WHAT IS NEEDED: From the records below, transcribe exactly the lines that begin at the line with "Image resolution: width=792" and end at the line with "Visit @enderbrine3170 channel link", both included.

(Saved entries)
-*-*-
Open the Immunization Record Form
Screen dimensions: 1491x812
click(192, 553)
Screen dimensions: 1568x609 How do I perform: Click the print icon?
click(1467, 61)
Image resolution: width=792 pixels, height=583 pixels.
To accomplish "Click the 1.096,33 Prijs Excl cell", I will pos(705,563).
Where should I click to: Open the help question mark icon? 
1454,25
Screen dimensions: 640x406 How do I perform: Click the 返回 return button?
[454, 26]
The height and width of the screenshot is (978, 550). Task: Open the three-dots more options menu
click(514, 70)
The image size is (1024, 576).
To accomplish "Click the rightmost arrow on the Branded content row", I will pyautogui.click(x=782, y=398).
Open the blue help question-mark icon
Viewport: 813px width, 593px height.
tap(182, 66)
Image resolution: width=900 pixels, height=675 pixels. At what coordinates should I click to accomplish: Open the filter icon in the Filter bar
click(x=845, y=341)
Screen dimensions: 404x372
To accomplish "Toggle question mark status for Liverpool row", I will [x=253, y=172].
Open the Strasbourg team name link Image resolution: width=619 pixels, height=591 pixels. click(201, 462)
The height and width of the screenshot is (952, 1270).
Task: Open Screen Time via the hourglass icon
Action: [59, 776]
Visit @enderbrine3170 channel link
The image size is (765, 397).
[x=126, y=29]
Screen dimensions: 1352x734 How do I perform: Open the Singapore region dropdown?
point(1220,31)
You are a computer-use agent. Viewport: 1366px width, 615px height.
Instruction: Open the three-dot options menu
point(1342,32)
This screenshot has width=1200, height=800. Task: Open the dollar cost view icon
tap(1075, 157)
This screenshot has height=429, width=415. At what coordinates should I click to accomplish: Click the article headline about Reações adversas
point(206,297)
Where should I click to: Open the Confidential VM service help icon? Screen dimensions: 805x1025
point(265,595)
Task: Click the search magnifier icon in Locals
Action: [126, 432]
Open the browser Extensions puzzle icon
-*-*-
SOLUTION TO THIS PROBLEM:
Image resolution: width=792 pixels, height=583 pixels.
To accomplish "Click the 1.096,33 Prijs Excl cell", I will pos(705,563).
Where should I click to: Open the help question mark icon? 
1454,25
Screen dimensions: 640x406 How do I perform: Click the 返回 return button?
[454, 26]
The height and width of the screenshot is (978, 550). Task: Open the three-dots more options menu
click(514, 70)
The image size is (1024, 576).
To accomplish "Click the rightmost arrow on the Branded content row", I will pyautogui.click(x=782, y=398).
Open the blue help question-mark icon
Viewport: 813px width, 593px height.
tap(182, 66)
Image resolution: width=900 pixels, height=675 pixels. At what coordinates should I click to accomplish: Open the filter icon in the Filter bar
click(x=845, y=341)
Screen dimensions: 404x372
To accomplish "Toggle question mark status for Liverpool row", I will [x=253, y=172].
Open the Strasbourg team name link Image resolution: width=619 pixels, height=591 pixels. click(201, 462)
The height and width of the screenshot is (952, 1270).
Task: Open Screen Time via the hourglass icon
Action: [59, 776]
Visit @enderbrine3170 channel link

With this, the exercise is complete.